### STATED EXERCISE 1
Write out the part of the text on CMake issues from "This document is" to "that great either.", word for word.
### STATED EXERCISE 2
Extend the text on CMake issues by writing what comes after its final sentence.

### TEXT SEGMENT
┌──

Issues with CMake

This document is known to be out-of-date. A number of problems cited below are reportedly fixed with more recent versions of CMake.

CMake has gotten a lot of buzz over the past few years in the open-source world, especially with its adoption by the KDE project, for their fourth major release. And because of the growing pains of using the old autotools (the autoconf, automake and libtool).

The autotools certainly have a steep learning curve. They are also a pain to debug, due to the intricate interdependencies between M4 macros, shell scripting, automake and make constructs. And of course, automake is horribly slow when dealing with a large numbers of targets, as is common with large projects. Yet, if you actually try CMake, you'll realize it is not all that great either.

In practice, CMake not only lacks a rich platform tests suite, compared to autoconf, it also lacks a lot of features from automake and libtool.

So why should you not switch an autotools-based project over to CMake?

First and foremost, your script may be large. Porting to CMake can be a time consuming and not so funnny task when it comes to the long tail.

└──

### RECORDS
┌──

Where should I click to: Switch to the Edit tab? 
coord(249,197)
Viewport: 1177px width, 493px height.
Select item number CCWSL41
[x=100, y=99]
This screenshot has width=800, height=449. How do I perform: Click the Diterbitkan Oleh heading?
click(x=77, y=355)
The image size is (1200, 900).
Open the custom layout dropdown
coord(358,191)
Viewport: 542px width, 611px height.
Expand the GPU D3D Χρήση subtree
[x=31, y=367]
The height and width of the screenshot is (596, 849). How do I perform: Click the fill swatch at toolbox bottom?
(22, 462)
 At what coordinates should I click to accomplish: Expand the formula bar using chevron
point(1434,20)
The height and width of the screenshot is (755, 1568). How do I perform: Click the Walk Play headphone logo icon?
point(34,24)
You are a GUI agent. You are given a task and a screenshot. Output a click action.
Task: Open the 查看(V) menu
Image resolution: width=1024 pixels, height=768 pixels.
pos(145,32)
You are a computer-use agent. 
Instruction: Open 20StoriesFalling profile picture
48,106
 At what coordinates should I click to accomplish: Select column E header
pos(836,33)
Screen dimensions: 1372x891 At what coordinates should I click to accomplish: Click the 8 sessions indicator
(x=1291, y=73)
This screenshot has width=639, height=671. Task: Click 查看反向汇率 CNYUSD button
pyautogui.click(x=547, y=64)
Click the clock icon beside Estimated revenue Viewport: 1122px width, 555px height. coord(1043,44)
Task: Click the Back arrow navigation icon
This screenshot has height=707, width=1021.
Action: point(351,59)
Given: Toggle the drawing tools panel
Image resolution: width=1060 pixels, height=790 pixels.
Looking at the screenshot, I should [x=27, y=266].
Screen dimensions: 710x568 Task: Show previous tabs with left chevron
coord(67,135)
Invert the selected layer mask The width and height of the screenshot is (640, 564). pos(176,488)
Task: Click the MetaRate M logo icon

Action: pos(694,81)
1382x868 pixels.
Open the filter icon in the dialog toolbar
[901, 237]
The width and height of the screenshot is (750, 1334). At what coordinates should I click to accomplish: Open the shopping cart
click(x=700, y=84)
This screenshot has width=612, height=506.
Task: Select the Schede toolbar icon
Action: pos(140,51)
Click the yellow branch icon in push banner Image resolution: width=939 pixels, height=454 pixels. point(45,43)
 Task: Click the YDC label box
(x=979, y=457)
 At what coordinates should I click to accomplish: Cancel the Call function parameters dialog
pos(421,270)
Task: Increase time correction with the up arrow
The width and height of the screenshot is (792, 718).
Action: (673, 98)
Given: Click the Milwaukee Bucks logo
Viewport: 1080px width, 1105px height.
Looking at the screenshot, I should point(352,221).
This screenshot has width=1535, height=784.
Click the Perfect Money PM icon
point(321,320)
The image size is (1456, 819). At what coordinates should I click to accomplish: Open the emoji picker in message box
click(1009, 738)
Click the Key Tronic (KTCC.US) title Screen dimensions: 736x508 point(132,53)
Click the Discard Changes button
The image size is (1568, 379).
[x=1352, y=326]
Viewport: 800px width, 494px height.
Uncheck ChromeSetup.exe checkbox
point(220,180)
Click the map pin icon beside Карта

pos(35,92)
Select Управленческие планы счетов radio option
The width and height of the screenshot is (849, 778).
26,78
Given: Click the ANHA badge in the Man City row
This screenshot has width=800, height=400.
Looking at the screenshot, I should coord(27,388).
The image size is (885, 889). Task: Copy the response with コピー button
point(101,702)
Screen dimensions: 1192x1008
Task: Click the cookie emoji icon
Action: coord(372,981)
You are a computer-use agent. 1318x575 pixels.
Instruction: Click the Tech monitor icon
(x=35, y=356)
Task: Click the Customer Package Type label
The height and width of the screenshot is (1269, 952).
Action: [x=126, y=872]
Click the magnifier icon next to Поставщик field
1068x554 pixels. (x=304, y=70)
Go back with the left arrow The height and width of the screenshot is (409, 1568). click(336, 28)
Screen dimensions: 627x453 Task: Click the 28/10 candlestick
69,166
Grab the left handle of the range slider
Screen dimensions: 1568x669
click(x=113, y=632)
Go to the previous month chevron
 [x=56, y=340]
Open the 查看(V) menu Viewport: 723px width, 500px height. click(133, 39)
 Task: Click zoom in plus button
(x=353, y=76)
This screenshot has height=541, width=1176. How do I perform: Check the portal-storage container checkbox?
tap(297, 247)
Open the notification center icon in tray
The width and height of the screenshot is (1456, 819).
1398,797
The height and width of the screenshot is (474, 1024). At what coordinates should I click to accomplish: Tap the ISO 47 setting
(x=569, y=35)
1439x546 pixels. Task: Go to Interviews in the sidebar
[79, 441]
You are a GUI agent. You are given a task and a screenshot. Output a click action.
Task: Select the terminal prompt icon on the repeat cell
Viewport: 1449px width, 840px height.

└──

### ANSWER 1
This document is known to be out-of-date. A number of problems cited below are reportedly fixed with more recent versions of CMake.

CMake has gotten a lot of buzz over the past few years in the open-source world, especially with its adoption by the KDE project, for their fourth major release. And because of the growing pains of using the old autotools (the autoconf, automake and libtool).

The autotools certainly have a steep learning curve. They are also a pain to debug, due to the intricate interdependencies between M4 macros, shell scripting, automake and make constructs. And of course, automake is horribly slow when dealing with a large numbers of targets, as is common with large projects. Yet, if you actually try CMake, you'll realize it is not all that great either.

### ANSWER 2
iconv support missing
There are no standard tests for iconv(), neither for finding the compiler flags, nor whether it takes a const pointer.
pkg-config support broken
pkg-config support is reportedly broken as of cmake 2.4 patch 8.
Exported symbols list not implemented
There are no documented ways to specify the list of exported symbols for a shared libraries, so your libraries will unconditionnaly expose all their non-static APIs (libtool can use a flat list or a regular expression).
C99 compiler check missing
There is no built-in support to enable C99 support in the C compiler.
Objective-C flags not supported
You can add flags for the Objective-C compiler, but they propagate to C compilation as well.
Compiler feature checks missing
There are no built-in checks for any of the C99 features, such as variable-sized arrays, restricted pointers, macros with variable number of arguments, etc. nor for GCCisms.
Monolithic installation prefix
There is only one global installation prefix. So the typical Linux distro cannot set the global prefix to /usr while the system configuration (automake's sysconfdir) would be /etc. Very nice for "downstream" Linux packagers...
Installation paths hard-coding
As a consequence of the single prefix, you need to hard-code all paths from the prefix. Instead of ${docdir}, you need to hard-code ${prefix}/share/doc/${package} (${CMAKE_INSTALL_PREFIX}/share/doc/foobar in CMake parliance) and so on and so forth. BSD porters are going to have fun tweaking the paths manually...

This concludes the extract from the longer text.